In this study, the ovarian stimulation characteristics of the patients, including the dosage of Gn, duration of Gn, endometrial thickness on the hCG day, moderate or severe OHSS rates, and luteal support medication, were evaluated. The parameters of oocytes and embryos and pregnancy outcomes, including the number of oocytes retrieved, biochemical pregnancy rate (PR), clinical PR and pregnancy loss rate, were also recorded. Moderate or severe OHSS was diagnosed in women who fulfilled more than one of the following criteria: clinical ascites, hydrothorax, or dyspnoea (exertional or at rest) . Biochemical pregnancy was defined as hCG > 10 mIU/ml two weeks after ET. Clinical pregnancy was defined as an intrauterine gestational sac identified by ultrasonography 30 days after ET. Early pregnancy loss was defined as spontaneous pregnancy loss before 12 weeks. Live birth was considered when a living foetus was born after 28 weeks of pregnancy.
The primary outcome was the LBR. The secondary outcomes were implantation, clinical pregnancy, pregnancy loss, moderate or severe OHSS rates, endometrial thickness on the hCG day, luteal support medication, and neonatal outcomes.
Data are presented as the mean ± standard deviation (SD) or as the frequency and percentage (for categorical variables). Continuous variables were analysed with an independent-sample Student t test. Pregnancy outcomes were compared with the x2 test where appropriate. A multivariable logistic regression analysis was performed to assess significant relationships between two different COS protocols and pregnancy outcomes.
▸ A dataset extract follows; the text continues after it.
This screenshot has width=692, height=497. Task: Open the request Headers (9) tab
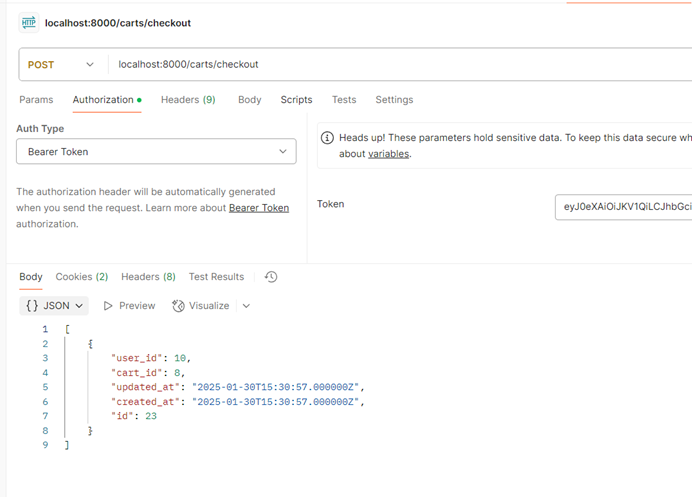pos(188,100)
Given the differences in the baseline characteristics between eligible participants in the two groups, PSM was used to identify a cohort of patients with similar baseline characteristics. The propensity score for using different COS protocols was developed on the basis of the following variables: female age, BMI, AFC, AMH, infertility duration, infertility type, infertility factors, number of transferred embryos and embryo transfer day. Matching was performed with the use of a 1:1 matching protocol without replacement (greedy-matching algorithm), with a caliper width equal to 0.01 of the standard deviation of the logit of the propensity score. Covariate balance was assessed in these matched participants by checking standardized differences between the two groups (Y = Depot GnRH-a and Y = Long GnRH-a); we considered a covariate to be well balanced if the standardized difference was less than 0.1. After PSM, between-group differences for all covariates involved in matching were eliminated. Finally, conditional logistic regression was employed to determine the association between these two protocols and pregnancy outcomes in a post-PSM matched population.
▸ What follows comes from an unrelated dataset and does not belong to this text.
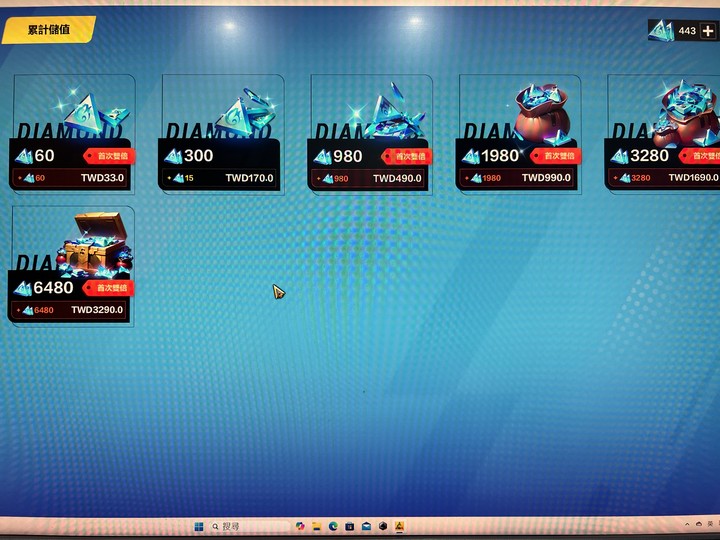Select the 300 diamond pack for TWD170.0
This screenshot has width=720, height=540.
(x=221, y=134)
All statistical analyses were performed using the Statistical Package for the Social Sciences (SPSS) version 22.0 and EmpowerStats (http://www.empowerstats.com; X&Y Solutions, Inc., Boston, MA, USA). Statistical significance was accepted as a two-sided P value < 0.05. Graphs were generated by using GraphPad Prism version 5.0 (GraphPad Software).
The data selection process is illustrated in Supplemental Fig. 1. From the initial cohort of 6,816 IVF/ICSI cycles, 1,580 cycles were excluded from the analysis for the following reasons: female age > 40 years, basal FSH > 10 mIU/ml, AMH < 1.1 ng/ml, antral follicle count (AFC) < 7, 18 ≤ BMI ≤ 28 kg/m2, uterine anomalies, and polycystic ovary syndrome (PCOS). All the patients had complete downregulation, COH, and ET processes except for the following: 21 women had cancelled downregulation, five women had cancelled COH processes because of follicular dysplasia, 78 women had cancelled COH processes because of the strict control of human activities due to the coronavirus (COVID-19) outbreak, 29 women had cancelled fertilization for oocyte cryopreservation, 10 woman had cancelled ET because of complications after oocytes were retrieved, 15 woman had cancelled ET because of abnormal hormone levels, 162 woman had cancelled ET due to endometrial reasons, 188 woman had cancelled ET due to the adoption of preimplantation genetic testing (PGT), and 684 woman had cancelled ET because of a high risk of OHSS.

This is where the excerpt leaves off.